Search code examples
langchainchromadb

APIConnectionError: Connection error exception persisting confluence data to chromadb


I could successfully load and process my confluence data with scale like:

  • 868 documents
  • 1 million splits

However when I tried to persist it in vectorDB with something like:

vectordb = Chroma.from_documents(
    documents=splits,
    embedding=embedding,
    persist_directory=persist_directory
)

it ran over a couple of hours on my modest laptop eventually throwing an exception of APIConnectionError: Connection error.

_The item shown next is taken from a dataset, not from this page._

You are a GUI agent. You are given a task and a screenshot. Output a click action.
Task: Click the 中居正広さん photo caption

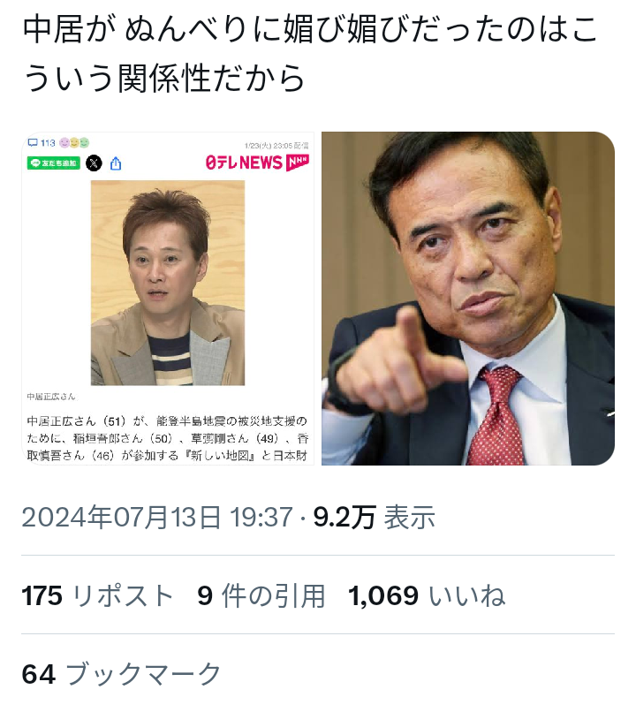pos(51,397)
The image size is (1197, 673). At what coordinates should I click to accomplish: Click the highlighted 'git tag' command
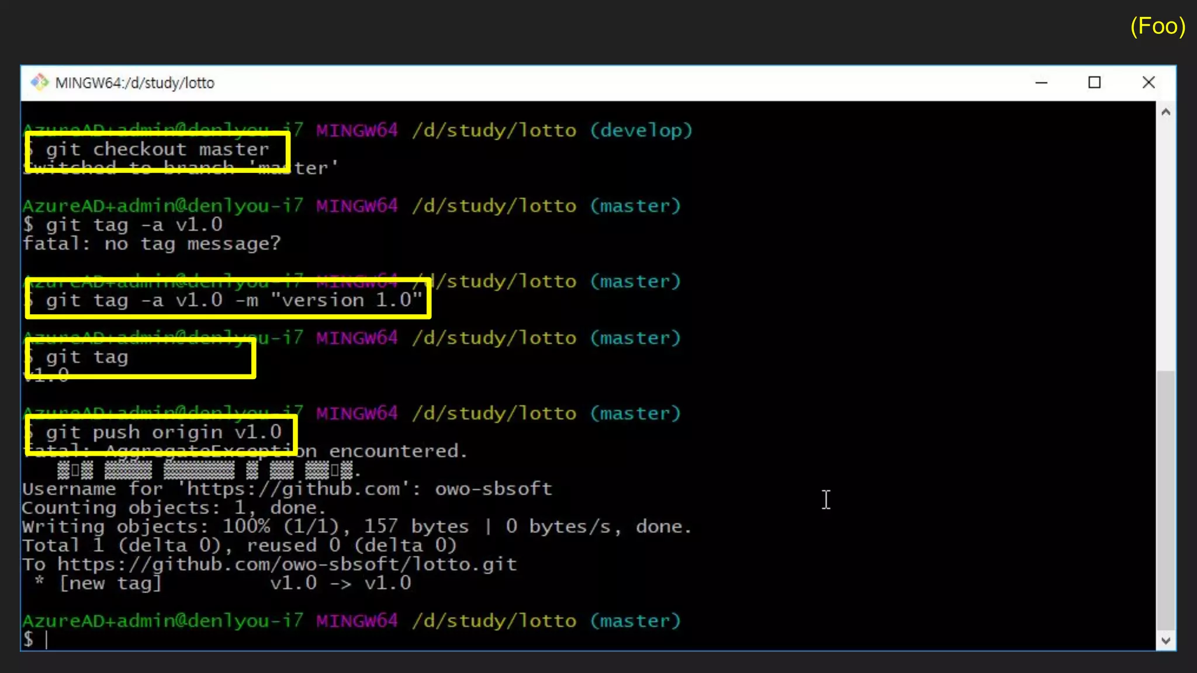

Is it some kind of timeout? If so, how do I get around it?

Any ideas?

Stackoveflow does not allow me to share the complete call stack here since it is very large but I have posted it at: https://community.deeplearning.ai/t/apiconnectionerror-connection-error-exception-persisting-confluence-data-to-vectordb/544670 in case it helps to narrow down the issue.

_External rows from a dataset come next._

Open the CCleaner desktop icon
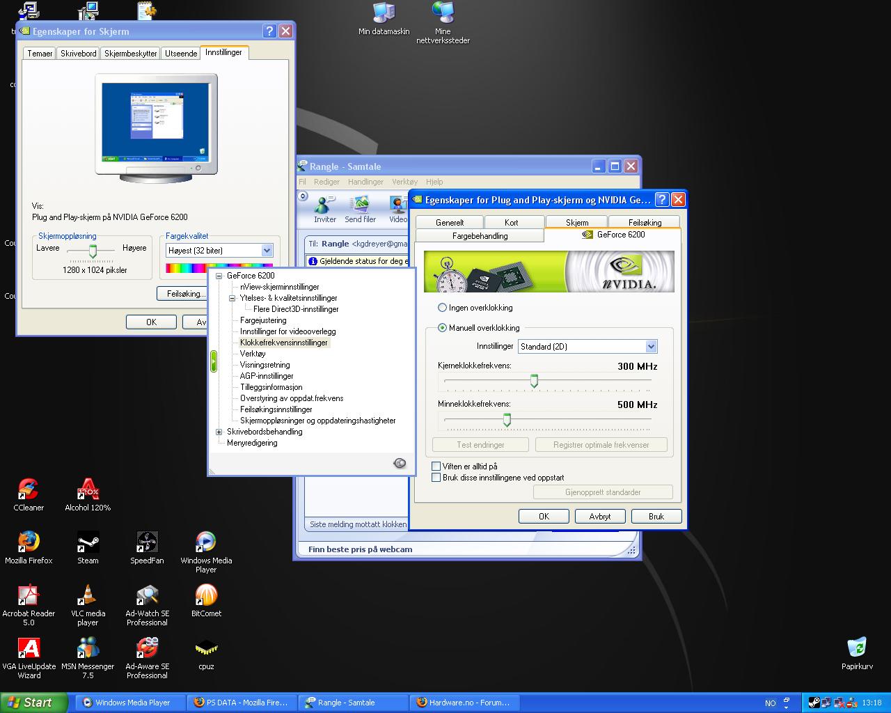point(29,489)
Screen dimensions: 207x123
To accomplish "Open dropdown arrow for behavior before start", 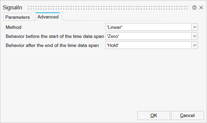I will click(195, 36).
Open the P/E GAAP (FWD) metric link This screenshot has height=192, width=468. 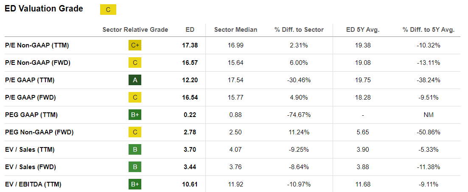point(30,97)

You can find my complete code at: https://github.com/sameermahajan/GenAI/blob/main/LangChain/Chat-With-Your-Data/chat_azure.ipynb in which you need to replace the PDF loader part by https://github.com/sameermahajan/GenAI/blob/main/LangChain/Chat-With-Your-Data/confluence.py for confluence.


Solution

  • This was actually due to low chunk size. When I increased it to 1000 it works fine. I had overlooked the number copy pasting the code from a sample!